COMPITI DA SVOLGERE:
**1.** Quali competizioni calcistiche sono state rinviate al prossimo anno secondo l'articolo sul Boxing Day?
**2.** Trascrivi dall'articolo sul Boxing Day il passo che comincia con le parole "Siamo giunti alla" e termina con "non può sopravvivere.".
**3.** Prosegui l'articolo sul Boxing Day partendo dalla frase successiva all'ultima riportata.
=== TESTO DI RIFERIMENTO ===
Il regalo più bello arriva sempre in ritardo

Come mai la Premier League prevede un’intera giornata in occasione di Santo Stefano? Scopriamo la tradizione del Boxing Day che, a differenza di quanto si possa credere, non riguarda solo lo sport.

Fine

Siamo giunti alla fine di questo lunghissimo e terribile 2020. Un anno, per la maggior parte di noi, da cancellare completamente. Troppo grande il peso del dolore, dell’ansia e delle privazioni che grava sulle nostre teste e sui nostri cuori da ormai troppo tempo. Ci siamo dovuti adattare a questo improvviso cambiamento e la nostra vita precedente è stata ridotta (si spera solo per un po’) a un lumicino. Neanche il mondo del calcio si è salvato: andato in letargo per alcuni mesi, ha rinviato Europei e Copa America al prossimo anno, ha visto la resurrezione del suo Dio e ha salutato uno dei suoi sorrisi più belli. Ma, soprattutto, continua a vivere l’era più buia della sua storia, a causa dell’assenza del pubblico. Una componente essenziale, senza la quale lo sport non può sopravvivere.
=== RIGHE DELL'ELENCO ===
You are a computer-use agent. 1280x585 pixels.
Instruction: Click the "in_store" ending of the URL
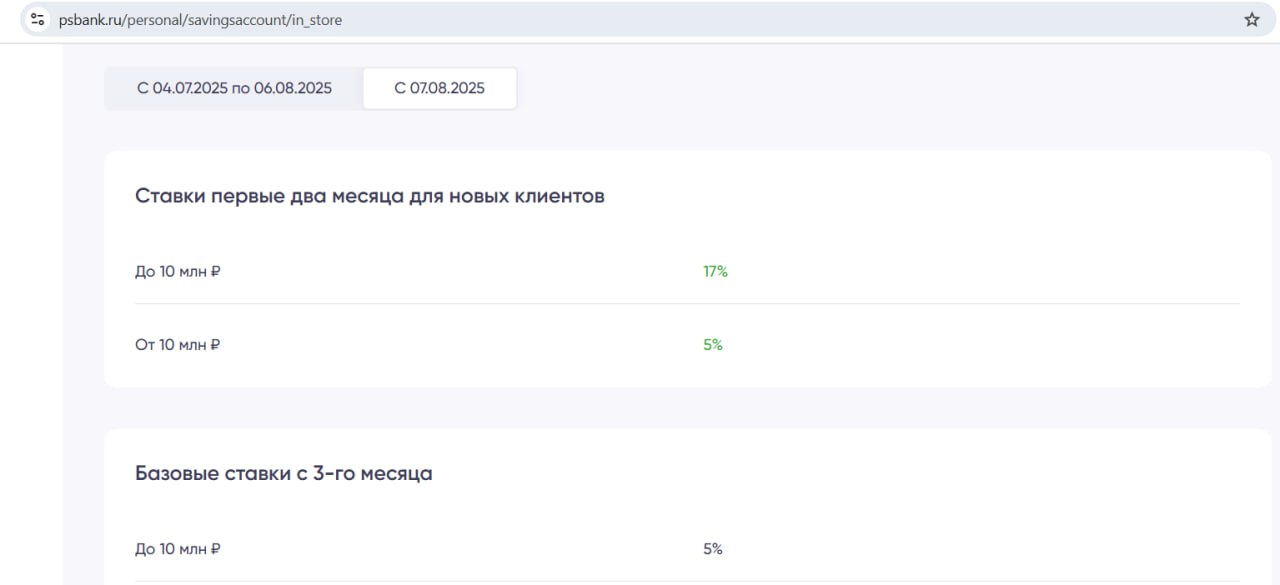click(x=316, y=20)
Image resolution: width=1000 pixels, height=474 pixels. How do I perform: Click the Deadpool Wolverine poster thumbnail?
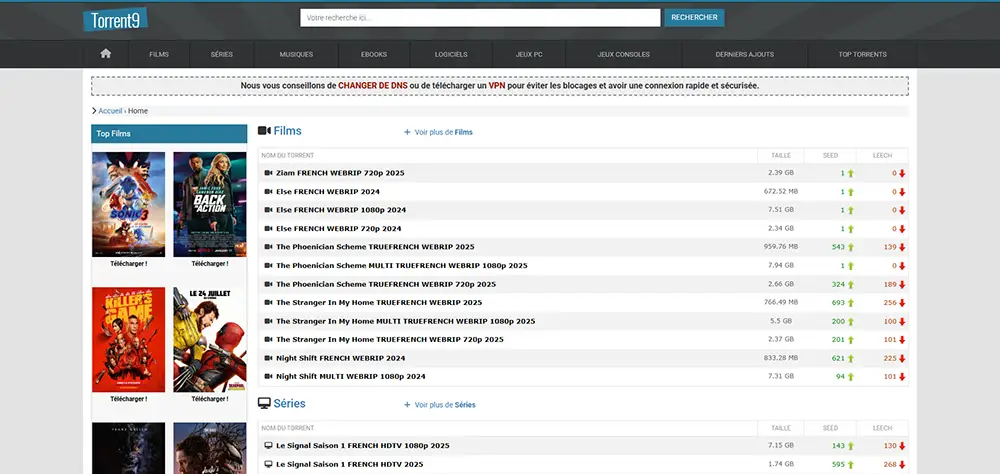pos(209,339)
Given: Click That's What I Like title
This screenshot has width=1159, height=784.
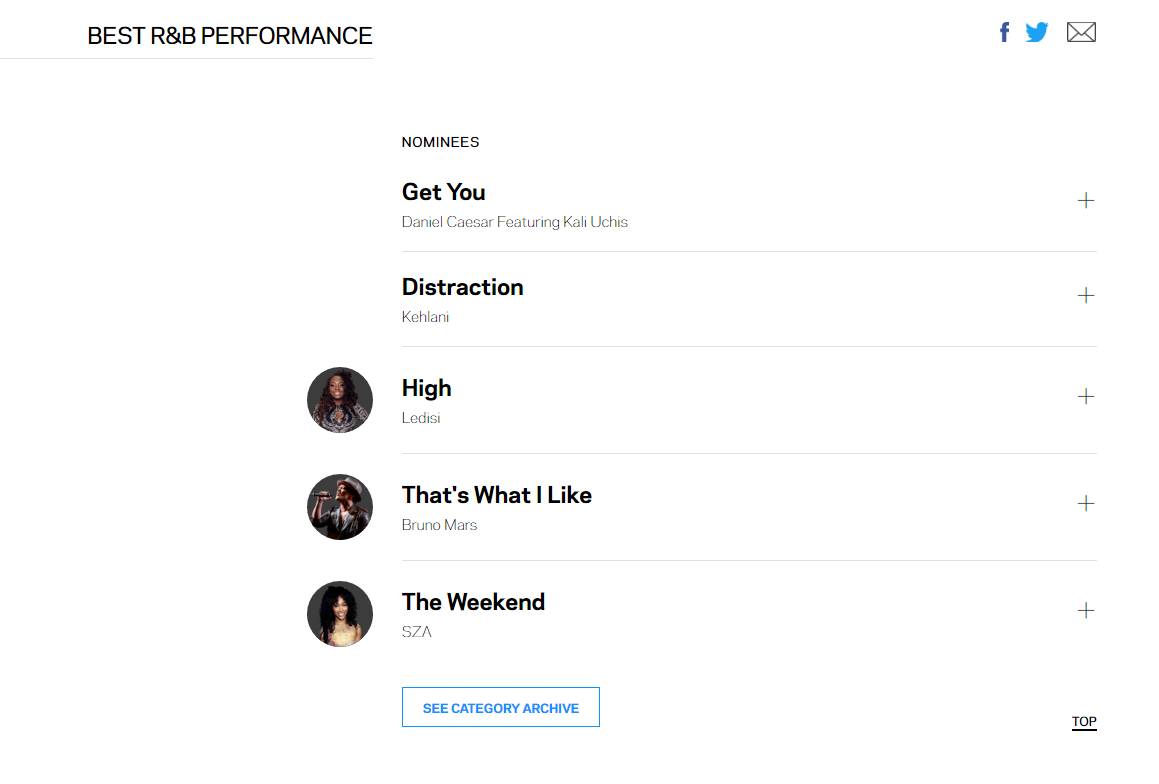Looking at the screenshot, I should [x=496, y=495].
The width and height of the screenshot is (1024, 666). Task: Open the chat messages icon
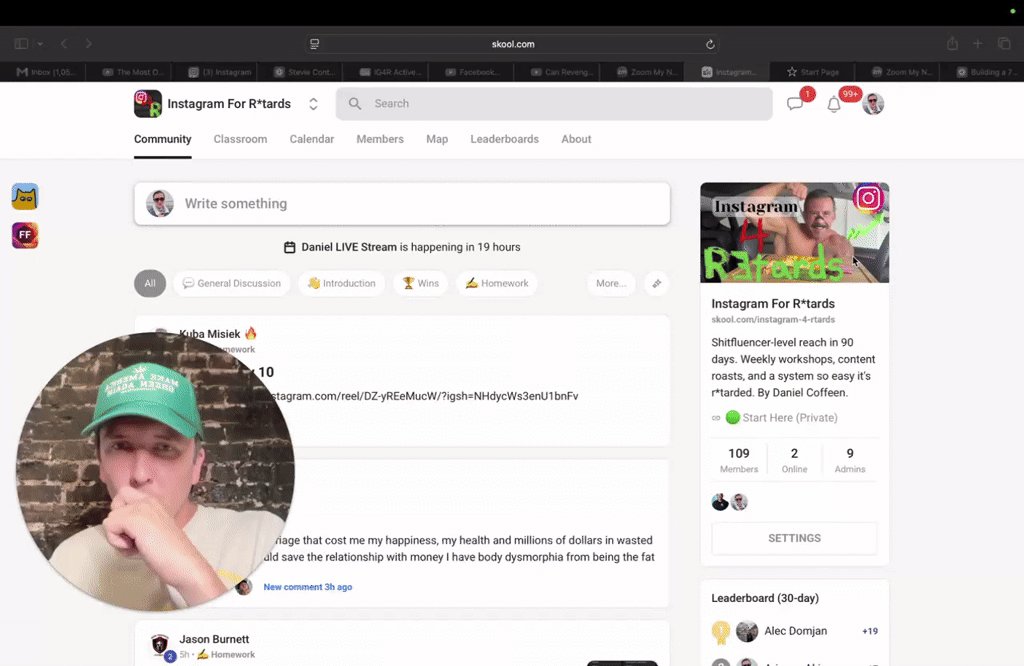(794, 104)
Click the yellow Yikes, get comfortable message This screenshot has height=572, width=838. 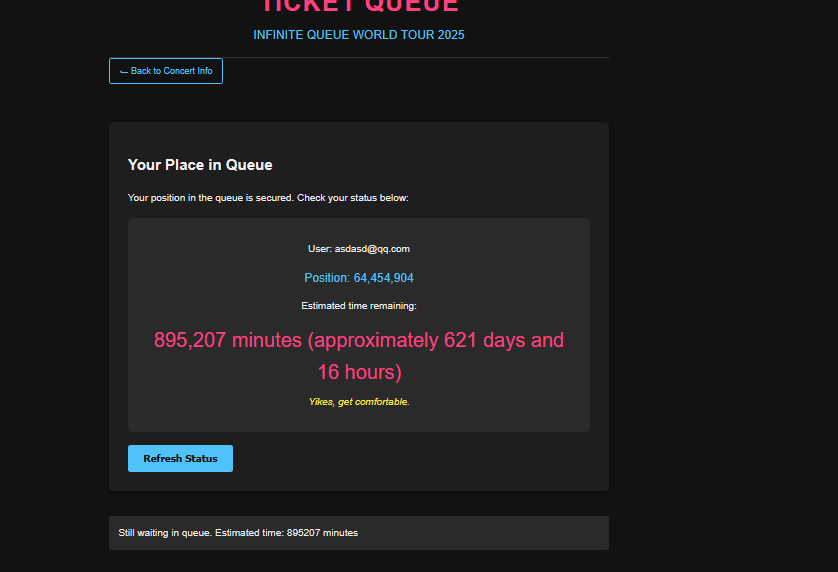click(x=359, y=401)
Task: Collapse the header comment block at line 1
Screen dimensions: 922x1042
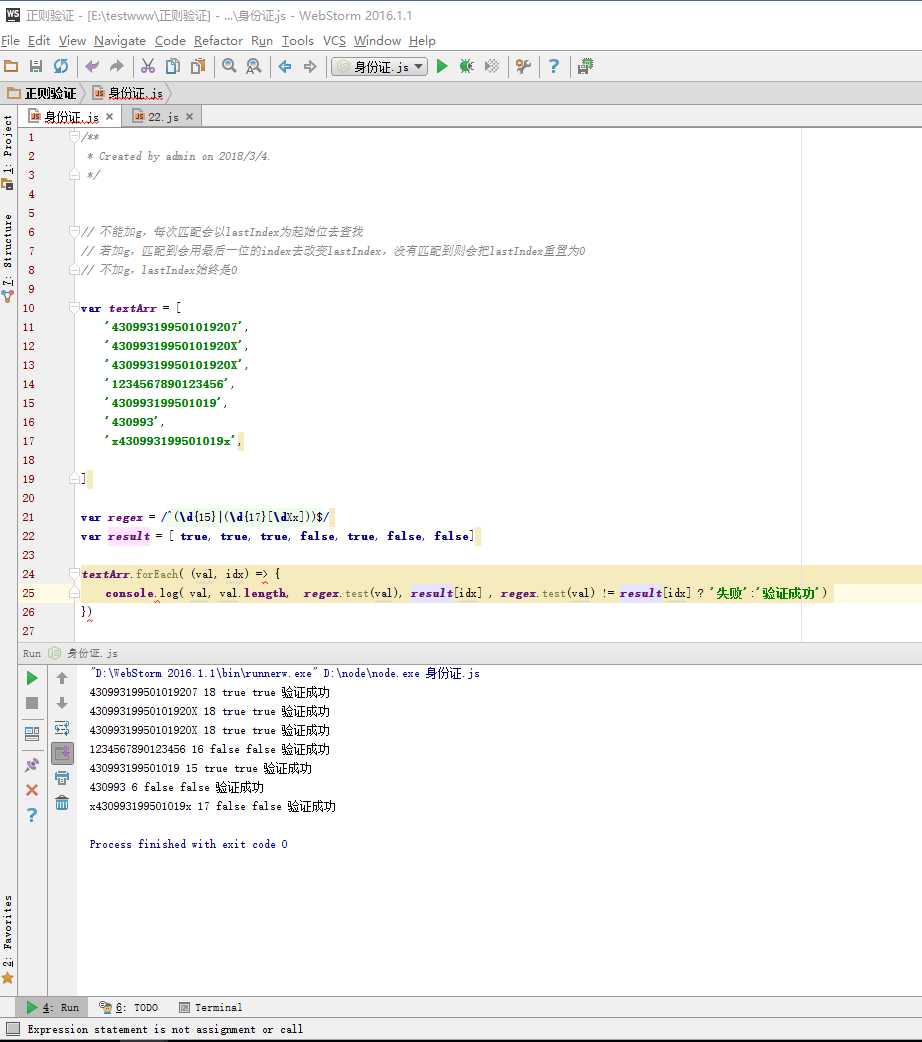Action: pyautogui.click(x=75, y=137)
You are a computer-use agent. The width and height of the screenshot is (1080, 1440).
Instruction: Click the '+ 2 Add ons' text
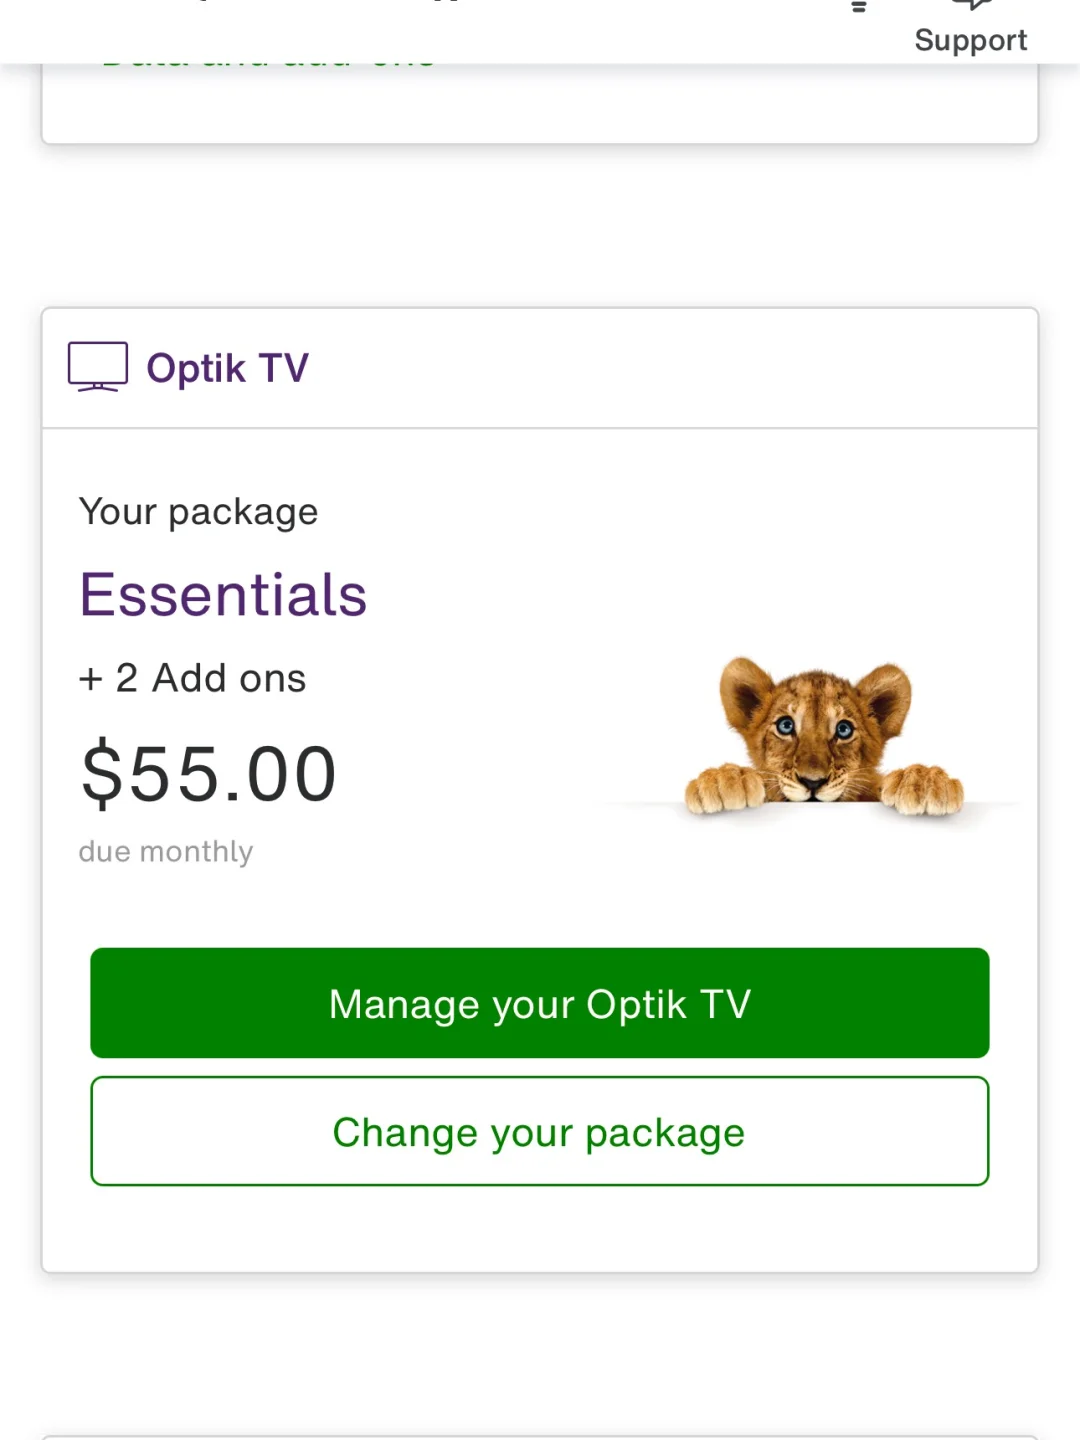[x=192, y=678]
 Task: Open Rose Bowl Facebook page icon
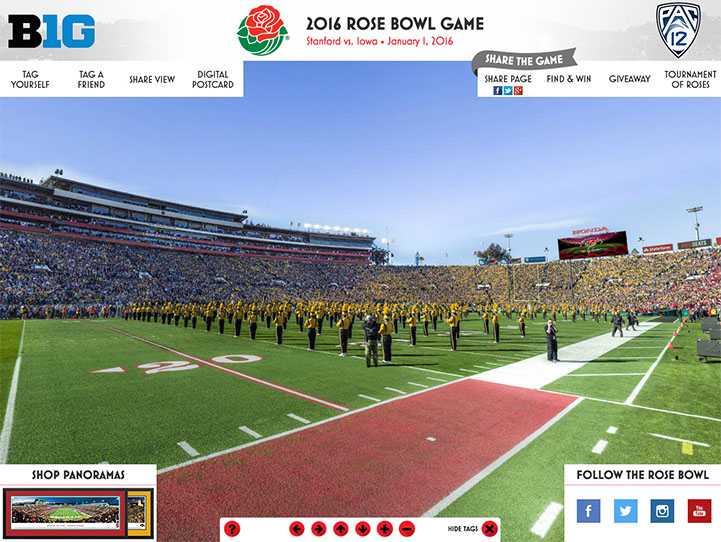point(589,511)
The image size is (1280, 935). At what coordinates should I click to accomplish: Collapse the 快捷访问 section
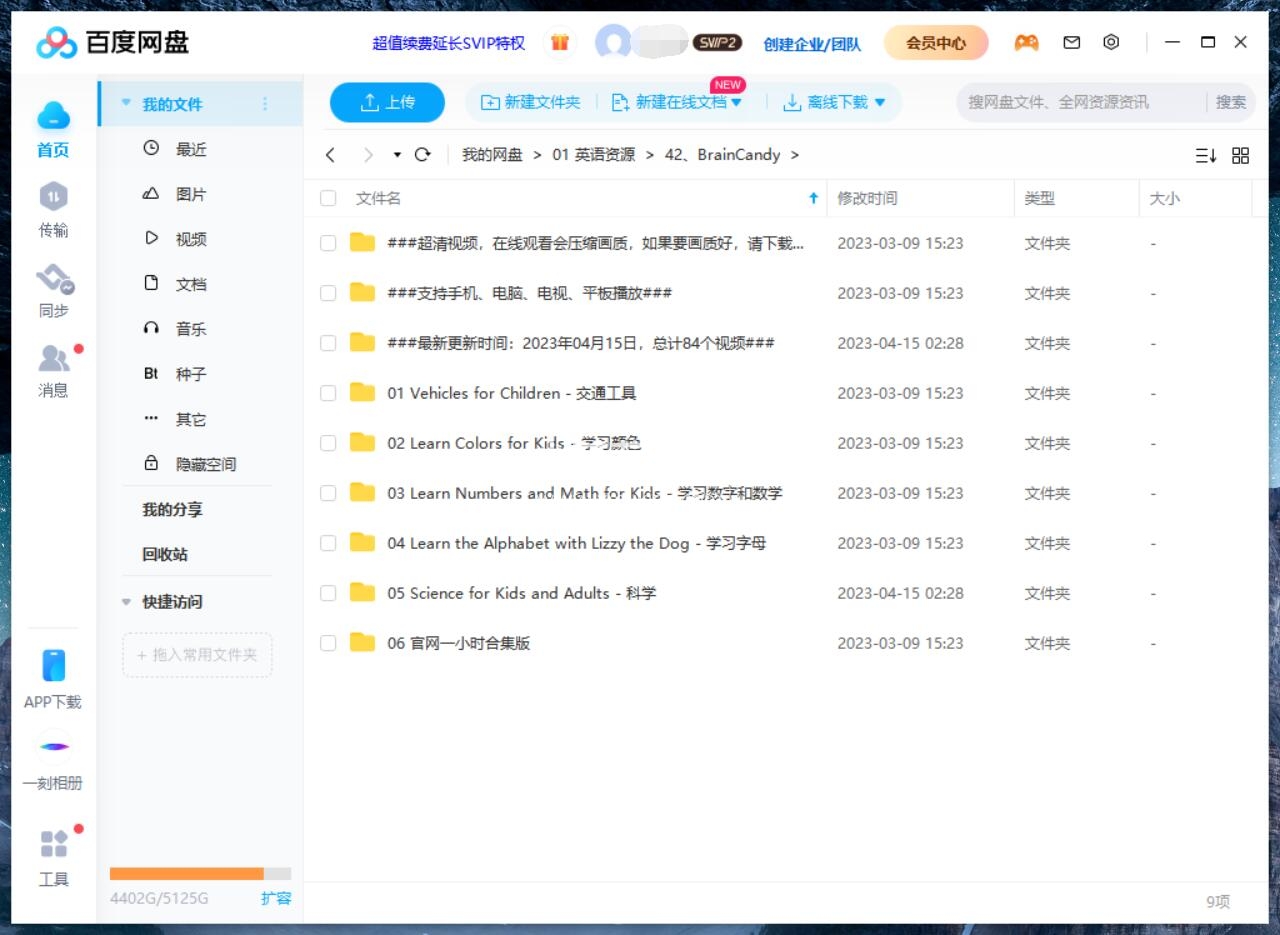[125, 601]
===
RISPOSTE IN ORDINE:
**1.** Gli Europei e la Copa America.

**2.**
Siamo giunti alla fine di questo lunghissimo e terribile 2020. Un anno, per la maggior parte di noi, da cancellare completamente. Troppo grande il peso del dolore, dell’ansia e delle privazioni che grava sulle nostre teste e sui nostri cuori da ormai troppo tempo. Ci siamo dovuti adattare a questo improvviso cambiamento e la nostra vita precedente è stata ridotta (si spera solo per un po’) a un lumicino. Neanche il mondo del calcio si è salvato: andato in letargo per alcuni mesi, ha rinviato Europei e Copa America al prossimo anno, ha visto la resurrezione del suo Dio e ha salutato uno dei suoi sorrisi più belli. Ma, soprattutto, continua a vivere l’era più buia della sua storia, a causa dell’assenza del pubblico. Una componente essenziale, senza la quale lo sport non può sopravvivere.

**3.**
Per fortuna, a ridosso di queste festività, che per la prima volta (e incrociamo le dita affinché sia l’ultima) viviamo in un modo così inusuale, arrivano dei deboli segnali di speranza. Un fioco raggio di luce, proveniente dalla fine del tunnel, che dona un po’ di fiducia in vista dell’imminente 2021. Uno sprazzo di normalità; una buona notizia, che ci distrae dall’angoscia quotidiana.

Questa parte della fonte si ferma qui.